**Requirement**
Every line from the one holding "Where should I" through the last line of the records must be retyped exactly, and no other line or picture may appear in the copy.

[Saved data entries]
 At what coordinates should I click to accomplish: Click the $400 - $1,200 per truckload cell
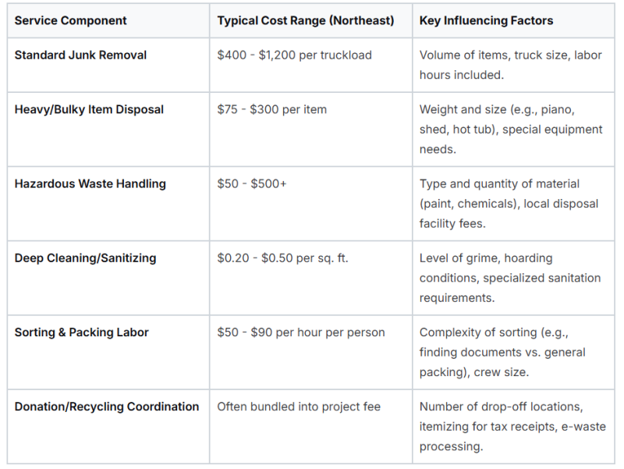pos(294,55)
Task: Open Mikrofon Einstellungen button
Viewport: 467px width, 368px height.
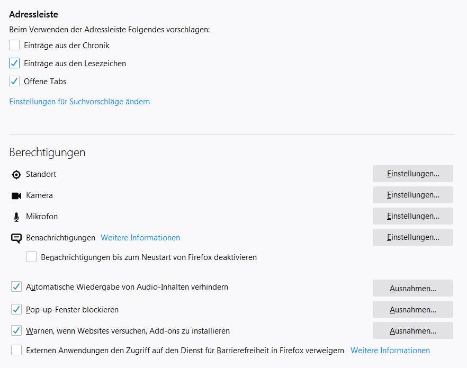Action: tap(413, 216)
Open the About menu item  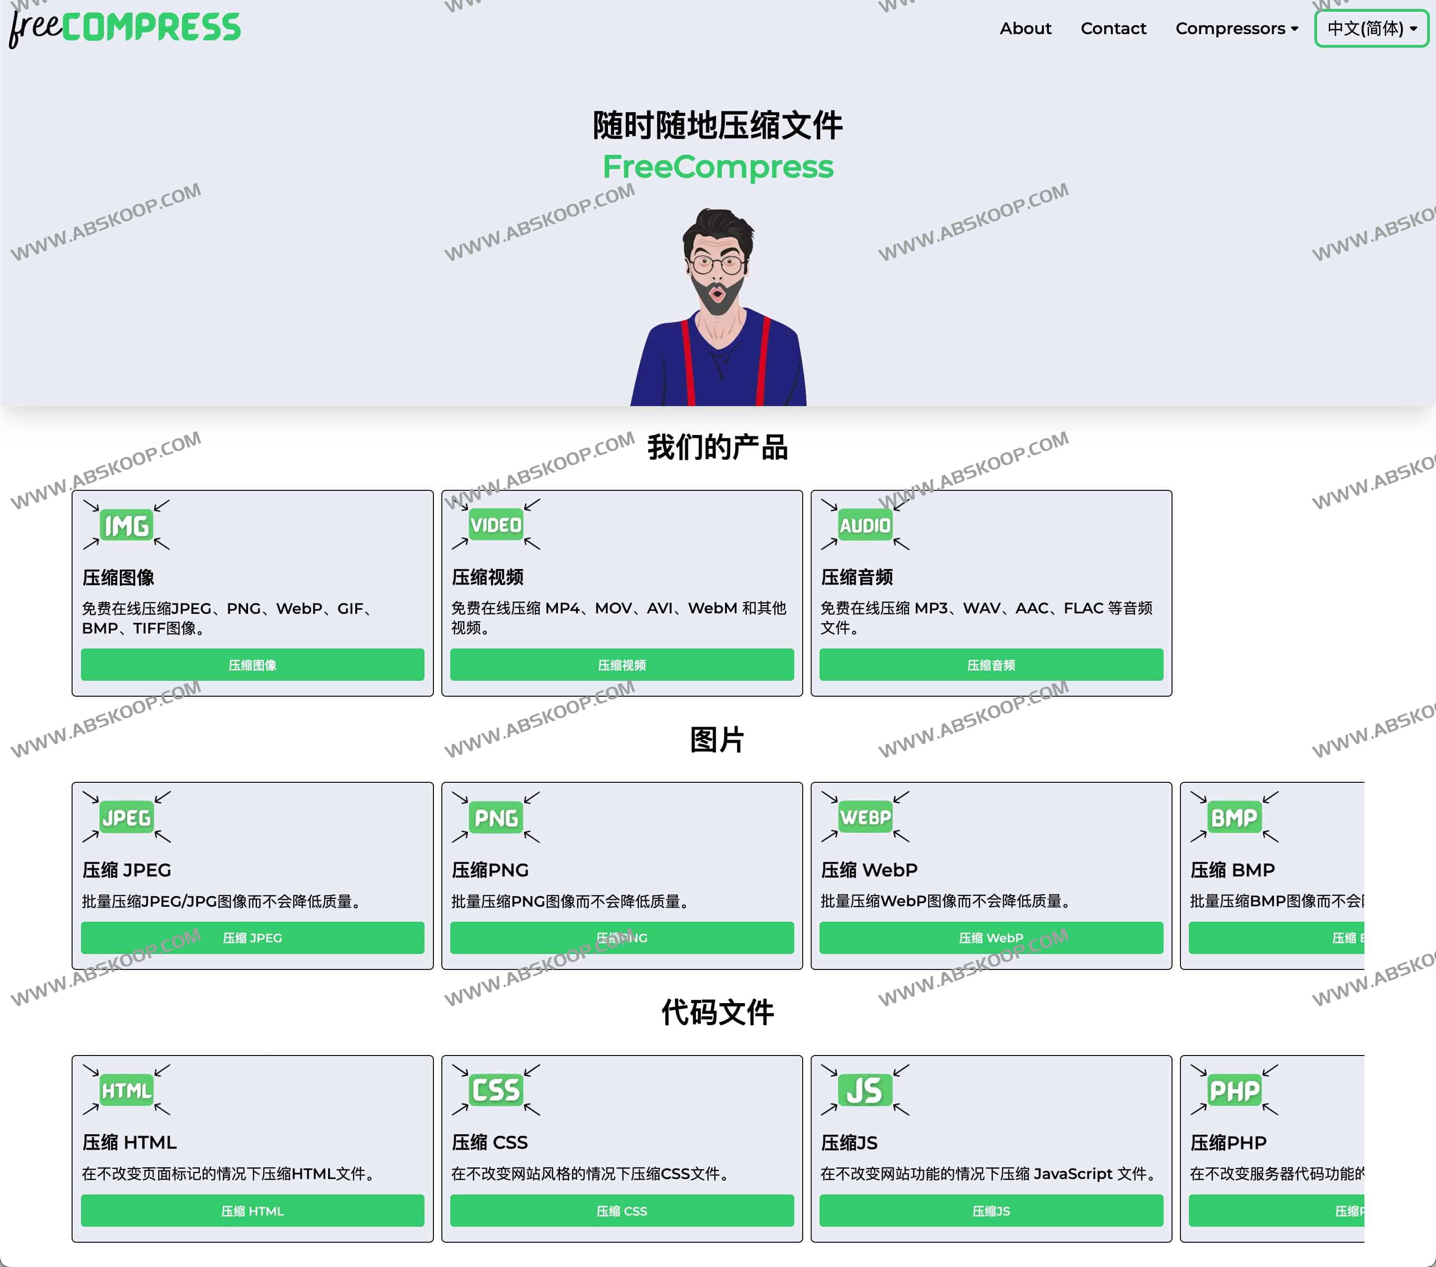(1025, 28)
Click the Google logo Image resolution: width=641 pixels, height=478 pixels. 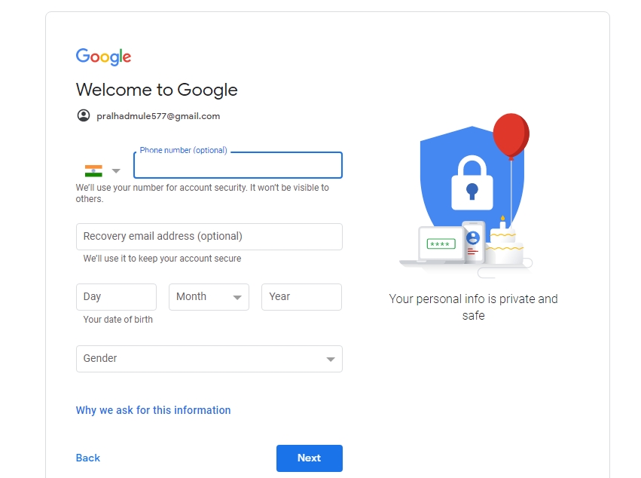103,57
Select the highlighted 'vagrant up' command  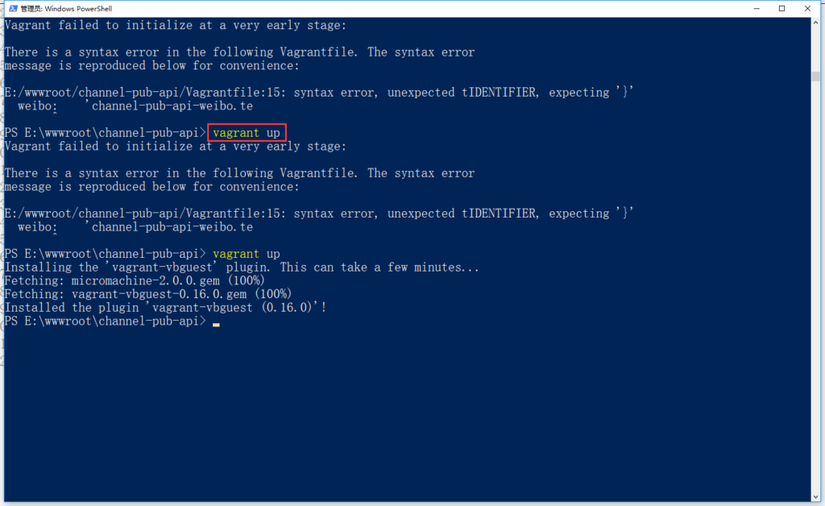tap(246, 132)
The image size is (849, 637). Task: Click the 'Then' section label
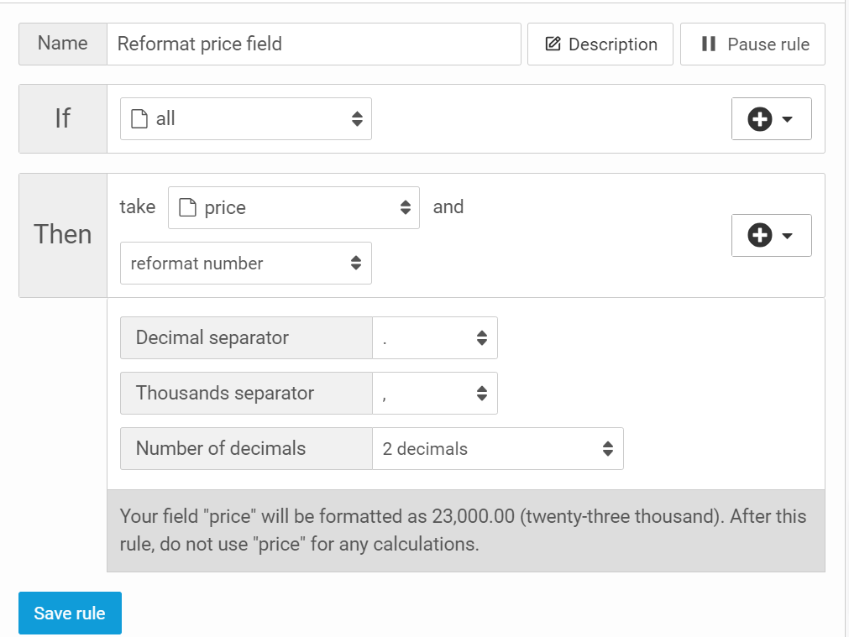pos(63,235)
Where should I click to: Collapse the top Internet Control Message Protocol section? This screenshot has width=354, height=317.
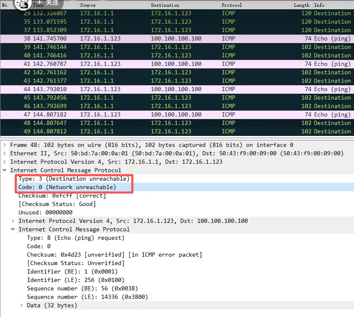point(5,170)
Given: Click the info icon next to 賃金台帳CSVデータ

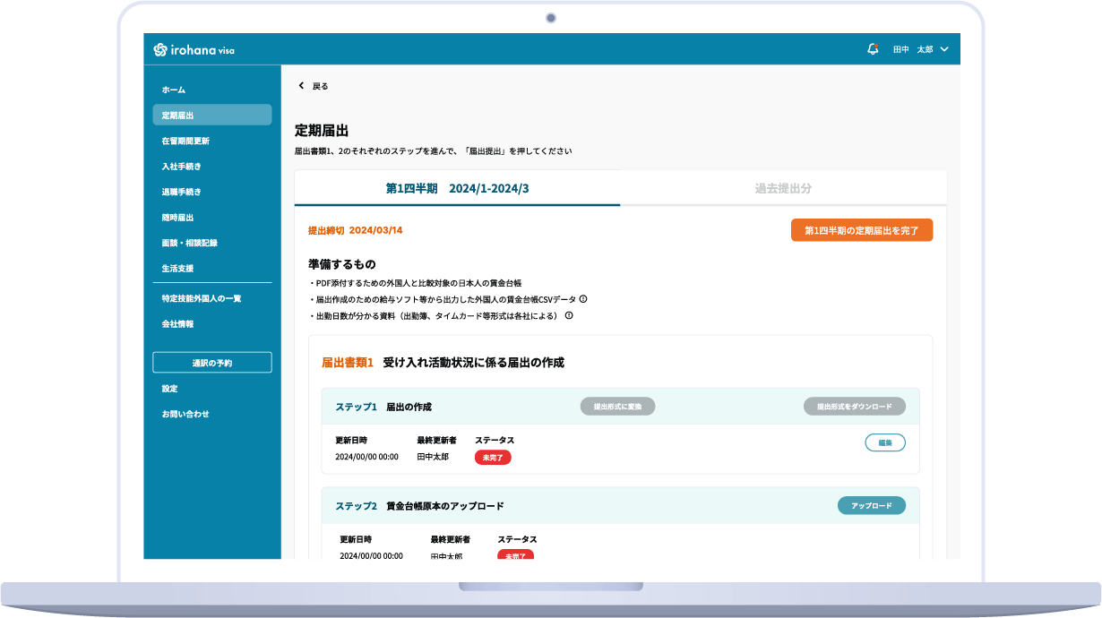Looking at the screenshot, I should [x=581, y=296].

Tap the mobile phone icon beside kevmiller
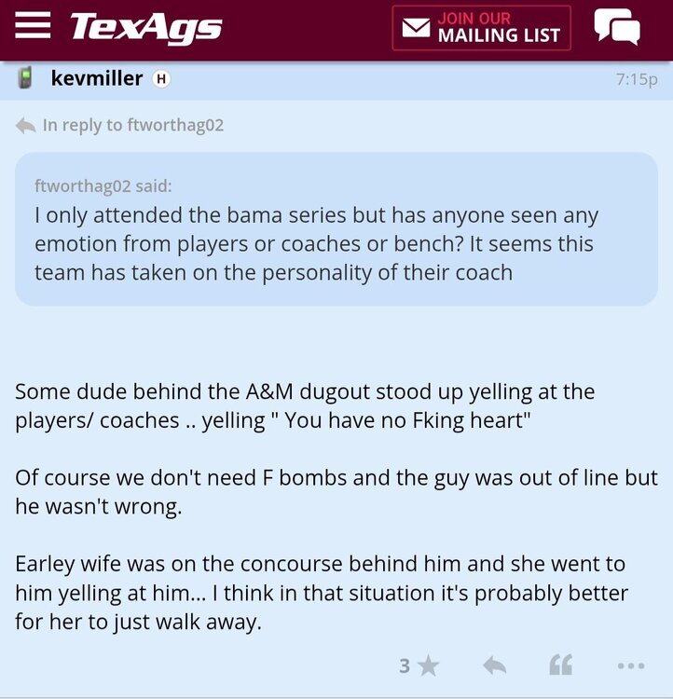[26, 78]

**Finished exercise**
Where should I click to: Collapse the top Internet Control Message Protocol section? This screenshot has width=354, height=317.
point(5,170)
Given: Click the info icon next to 賃金台帳CSVデータ

Looking at the screenshot, I should [x=581, y=296].

Tap the mobile phone icon beside kevmiller
[26, 78]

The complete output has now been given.